Samuel Alfredo Morris de Olea (1870 - 23 August 1935), was an Anglo-Filipino football pioneer who played as a goalkeeper for some of the earliest Catalan clubs in existence. His younger brothers, Enrique and Miguel, followed him every step through, and together with them, he was one of the first pioneers of football in Catalonia, playing for several experimental teams in the 1890s such as Barcelona Football Club and Sociedad de Foot-Ball de Barcelona.

Samuel was a member of the Hispania AC side that won the 1900–01 Copa Macaya, which was the very first football competition played on the Iberian Peninsula. In addition to being a footballer, he also practiced cricket, athletics, cycling, rugby, tennis, and hockey, and was also an outstanding football referee.

Playing career

Early years
Samuel was born in the Philippines to an English father (James Morris) and a Basque mother. In 1886 the family moved to Barcelona, where his father had been transferred to run the Barcelona Tramways Company Limited. On the grounds near the Hippodrome of Can Tunis, their father taught his three sons Samuel, Enrique (Henry) and Miguel (Júnior) the practice of football, a sport that was practically unknown in the city at the time. Together with his brother, Enrique, he was one of the first pioneers of football in Catalonia, being part of the first known club to have played football in the city, the Barcelona Cricket Club (founded in 1891 by Britons), since they played cricket in the summer and then football in the winter (which was common at the time).

Barcelona Football Club

In 1892, the Morris brothers meet James Reeves, who approached the club's members to propose them the idea of creating a well-organized football club, and the Morris were among the first to join him, as they were also in love with the game. The Morris were crucial for Reeves to succeed in finding enough people to assemble two teams as they were Reeves' highest promoters of football in the city, thus playing a vital role in the formation of the Barcelona Football Club in late 1892, and together with Reeves, they were crucial in its success.

This entity held the first known football match in the city, which was held at Hippodrome of Can Tunis on 25 December 1892. It remains unclear if they actually played in this match or not, but they surely played on 12 March 1893, in the historic match between a blue team and a red team, and interestingly, the brothers were on opposite teams, with Enrique playing for the Blues as a forward while Samuel represented the reds as a goalkeeper in a 1–2 loss, but at least he kept his brother at bay as the two goals he conceded came from Catalans (Figueras and Barrié). Together with their younger brother, Miguel, the three of them appeared in what is regarded to be the oldest photograph of a football team in Spain, which was these two sides before the match on 12 March, with Miguel being only a 13-year-old at the time.

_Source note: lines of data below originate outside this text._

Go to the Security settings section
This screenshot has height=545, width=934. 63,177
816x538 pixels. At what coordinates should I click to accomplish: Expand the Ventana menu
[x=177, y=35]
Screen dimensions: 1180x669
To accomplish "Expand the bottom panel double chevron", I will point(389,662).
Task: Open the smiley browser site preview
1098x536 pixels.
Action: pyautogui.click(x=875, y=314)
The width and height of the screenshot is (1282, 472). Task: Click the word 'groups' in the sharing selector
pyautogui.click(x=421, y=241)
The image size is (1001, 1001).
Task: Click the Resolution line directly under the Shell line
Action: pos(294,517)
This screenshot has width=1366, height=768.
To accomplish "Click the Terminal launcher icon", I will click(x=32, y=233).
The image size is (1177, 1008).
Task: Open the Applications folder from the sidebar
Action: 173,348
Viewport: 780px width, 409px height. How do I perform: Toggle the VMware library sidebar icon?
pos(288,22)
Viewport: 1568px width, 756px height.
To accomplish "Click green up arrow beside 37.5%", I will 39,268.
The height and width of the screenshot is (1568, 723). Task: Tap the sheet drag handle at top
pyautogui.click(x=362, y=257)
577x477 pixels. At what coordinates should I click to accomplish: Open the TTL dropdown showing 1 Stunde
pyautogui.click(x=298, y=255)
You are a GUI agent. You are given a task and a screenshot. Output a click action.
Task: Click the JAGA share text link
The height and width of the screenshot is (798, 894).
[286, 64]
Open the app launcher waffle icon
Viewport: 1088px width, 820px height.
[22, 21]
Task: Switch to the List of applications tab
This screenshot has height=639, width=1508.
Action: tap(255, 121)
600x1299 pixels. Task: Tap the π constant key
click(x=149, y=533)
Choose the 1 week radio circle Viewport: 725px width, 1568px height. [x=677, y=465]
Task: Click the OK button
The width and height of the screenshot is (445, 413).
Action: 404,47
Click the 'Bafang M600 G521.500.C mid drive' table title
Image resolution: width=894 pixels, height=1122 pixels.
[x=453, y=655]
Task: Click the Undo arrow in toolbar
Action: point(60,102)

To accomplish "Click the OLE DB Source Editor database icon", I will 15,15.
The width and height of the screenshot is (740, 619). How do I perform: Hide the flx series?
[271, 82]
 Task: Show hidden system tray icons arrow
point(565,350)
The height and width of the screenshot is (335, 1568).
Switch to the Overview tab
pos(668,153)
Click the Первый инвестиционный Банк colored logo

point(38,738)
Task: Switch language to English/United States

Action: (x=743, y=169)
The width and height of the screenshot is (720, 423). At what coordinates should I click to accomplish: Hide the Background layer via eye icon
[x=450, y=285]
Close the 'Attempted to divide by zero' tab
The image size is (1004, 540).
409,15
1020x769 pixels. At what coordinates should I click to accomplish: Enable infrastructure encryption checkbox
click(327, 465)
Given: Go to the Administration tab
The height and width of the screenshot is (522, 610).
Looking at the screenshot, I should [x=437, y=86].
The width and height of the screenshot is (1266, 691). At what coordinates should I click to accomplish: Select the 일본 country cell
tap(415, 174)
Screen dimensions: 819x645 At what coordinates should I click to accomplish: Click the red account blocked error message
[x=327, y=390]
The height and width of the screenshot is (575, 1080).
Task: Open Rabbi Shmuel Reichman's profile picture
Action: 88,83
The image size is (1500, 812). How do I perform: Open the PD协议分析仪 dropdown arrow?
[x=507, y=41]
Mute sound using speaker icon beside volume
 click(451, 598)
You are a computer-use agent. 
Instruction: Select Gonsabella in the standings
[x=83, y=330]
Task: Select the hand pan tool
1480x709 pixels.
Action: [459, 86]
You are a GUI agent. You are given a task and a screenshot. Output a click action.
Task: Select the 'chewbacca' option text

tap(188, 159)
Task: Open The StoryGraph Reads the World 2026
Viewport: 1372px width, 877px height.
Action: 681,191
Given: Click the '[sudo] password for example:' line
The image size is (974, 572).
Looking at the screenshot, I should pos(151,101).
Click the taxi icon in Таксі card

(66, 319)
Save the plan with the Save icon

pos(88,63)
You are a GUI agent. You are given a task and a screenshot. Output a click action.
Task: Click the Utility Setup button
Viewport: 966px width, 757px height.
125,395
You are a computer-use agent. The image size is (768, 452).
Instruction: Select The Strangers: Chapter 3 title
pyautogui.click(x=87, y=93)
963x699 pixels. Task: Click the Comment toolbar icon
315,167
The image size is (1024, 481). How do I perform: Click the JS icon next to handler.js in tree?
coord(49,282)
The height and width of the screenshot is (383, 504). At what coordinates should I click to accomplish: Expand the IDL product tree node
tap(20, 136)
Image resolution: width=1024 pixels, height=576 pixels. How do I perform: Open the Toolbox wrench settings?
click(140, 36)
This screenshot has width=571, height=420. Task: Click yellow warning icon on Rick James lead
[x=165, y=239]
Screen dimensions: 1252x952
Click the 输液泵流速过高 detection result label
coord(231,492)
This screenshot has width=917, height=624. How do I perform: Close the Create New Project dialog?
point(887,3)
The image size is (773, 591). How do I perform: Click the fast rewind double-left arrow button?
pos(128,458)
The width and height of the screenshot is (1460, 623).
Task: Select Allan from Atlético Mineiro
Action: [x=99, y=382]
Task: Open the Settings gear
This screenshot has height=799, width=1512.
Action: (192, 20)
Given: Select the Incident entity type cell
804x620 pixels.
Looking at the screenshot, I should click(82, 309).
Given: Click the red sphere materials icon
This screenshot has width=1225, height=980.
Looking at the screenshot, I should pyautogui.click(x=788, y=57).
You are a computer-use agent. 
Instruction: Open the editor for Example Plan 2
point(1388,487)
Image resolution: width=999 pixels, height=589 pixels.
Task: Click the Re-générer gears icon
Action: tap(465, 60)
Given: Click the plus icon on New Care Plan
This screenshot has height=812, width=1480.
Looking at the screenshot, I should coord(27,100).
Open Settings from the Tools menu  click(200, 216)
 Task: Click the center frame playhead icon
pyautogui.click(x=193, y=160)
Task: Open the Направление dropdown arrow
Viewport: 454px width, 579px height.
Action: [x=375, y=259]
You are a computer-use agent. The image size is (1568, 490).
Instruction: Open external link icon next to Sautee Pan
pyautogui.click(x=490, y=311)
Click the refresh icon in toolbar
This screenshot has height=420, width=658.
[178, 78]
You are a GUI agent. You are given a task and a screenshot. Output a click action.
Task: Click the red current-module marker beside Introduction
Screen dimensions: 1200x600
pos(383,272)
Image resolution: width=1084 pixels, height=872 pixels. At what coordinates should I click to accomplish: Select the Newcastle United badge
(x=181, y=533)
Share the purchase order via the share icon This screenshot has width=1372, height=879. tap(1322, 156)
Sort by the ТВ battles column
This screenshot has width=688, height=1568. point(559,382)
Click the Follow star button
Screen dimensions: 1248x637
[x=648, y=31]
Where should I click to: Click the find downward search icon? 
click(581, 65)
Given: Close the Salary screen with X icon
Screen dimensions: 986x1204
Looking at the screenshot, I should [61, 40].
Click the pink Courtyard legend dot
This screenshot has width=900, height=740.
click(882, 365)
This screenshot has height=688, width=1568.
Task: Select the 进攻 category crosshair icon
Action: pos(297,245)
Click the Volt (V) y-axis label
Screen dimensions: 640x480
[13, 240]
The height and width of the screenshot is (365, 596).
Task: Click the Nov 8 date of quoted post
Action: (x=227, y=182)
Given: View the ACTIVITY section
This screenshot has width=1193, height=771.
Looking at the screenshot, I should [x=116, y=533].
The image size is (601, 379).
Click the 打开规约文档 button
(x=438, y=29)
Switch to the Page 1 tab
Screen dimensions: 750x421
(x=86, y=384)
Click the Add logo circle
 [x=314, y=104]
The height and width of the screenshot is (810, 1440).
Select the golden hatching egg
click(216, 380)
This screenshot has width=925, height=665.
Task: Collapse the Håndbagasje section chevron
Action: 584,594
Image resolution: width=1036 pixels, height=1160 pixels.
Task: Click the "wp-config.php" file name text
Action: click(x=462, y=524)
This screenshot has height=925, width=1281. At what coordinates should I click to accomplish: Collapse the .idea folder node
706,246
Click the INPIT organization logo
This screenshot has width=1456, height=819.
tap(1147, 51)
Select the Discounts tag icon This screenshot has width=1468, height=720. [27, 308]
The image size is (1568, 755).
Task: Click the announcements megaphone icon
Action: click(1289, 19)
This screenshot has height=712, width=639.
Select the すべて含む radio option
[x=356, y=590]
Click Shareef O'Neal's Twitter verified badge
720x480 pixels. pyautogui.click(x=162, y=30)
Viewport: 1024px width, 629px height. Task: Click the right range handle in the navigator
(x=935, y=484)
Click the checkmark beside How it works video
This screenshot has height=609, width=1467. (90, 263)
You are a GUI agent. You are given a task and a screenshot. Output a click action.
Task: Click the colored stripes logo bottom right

Sociedad de Foot-Ball de Barcelona
Samuel played several training matches at Can Tunis and a few others at Bonanova between 1892 and 1896, the last of which for the Sociedad de Foot-Ball de Barcelona, standing out as a great goalkeeper. He played in training matches (Blues vs Reds) and against a team from Sant Martí and another from Torelló, the Torelló Foot-ball Association, the latter of which marked the first time that teams from two different cities played against each other in Catalonia.

Hispania AC
From 1899 onwards numerous teams appeared in the city, including Wild and Gamper's FC Barcelona, Vila's Català FC, Team Anglès, Sociedad Española and Hispania AC, with the Morris joining the latter in 1900. Together with John Parsons and captain Gustavo Green, the Morris helped Hispania AC win the very first football competition played on the Iberian Peninsula, the 1900–01 Copa Macaya, with Samuel and Enrique, in particular, playing a pivotal role in helping Hispania become the very first Spanish club to win an official title, Enrique as a forward and Samuel as a goalkeeper. In the decisive game against Barcelona on 14 April 1901, Hispania only needed a draw to win the title, and it was largely thanks to Samuel that they managed to resist Barça's intense siege in an eventual 1–1 draw.

FC Barcelona
In 1902, the three Morris brothers reinforced FC Barcelona during its participation in the Copa de la Coronación (predecessor of Copa del Rey), playing two official matches for them: The semi-finals against Real Madrid CF (then Madrid FC), which was the very first El Clásico, and the final, where Barça was defeated 2–1 by Club Vizcaya (a combination of players from Athletic Club and Bilbao Football Club).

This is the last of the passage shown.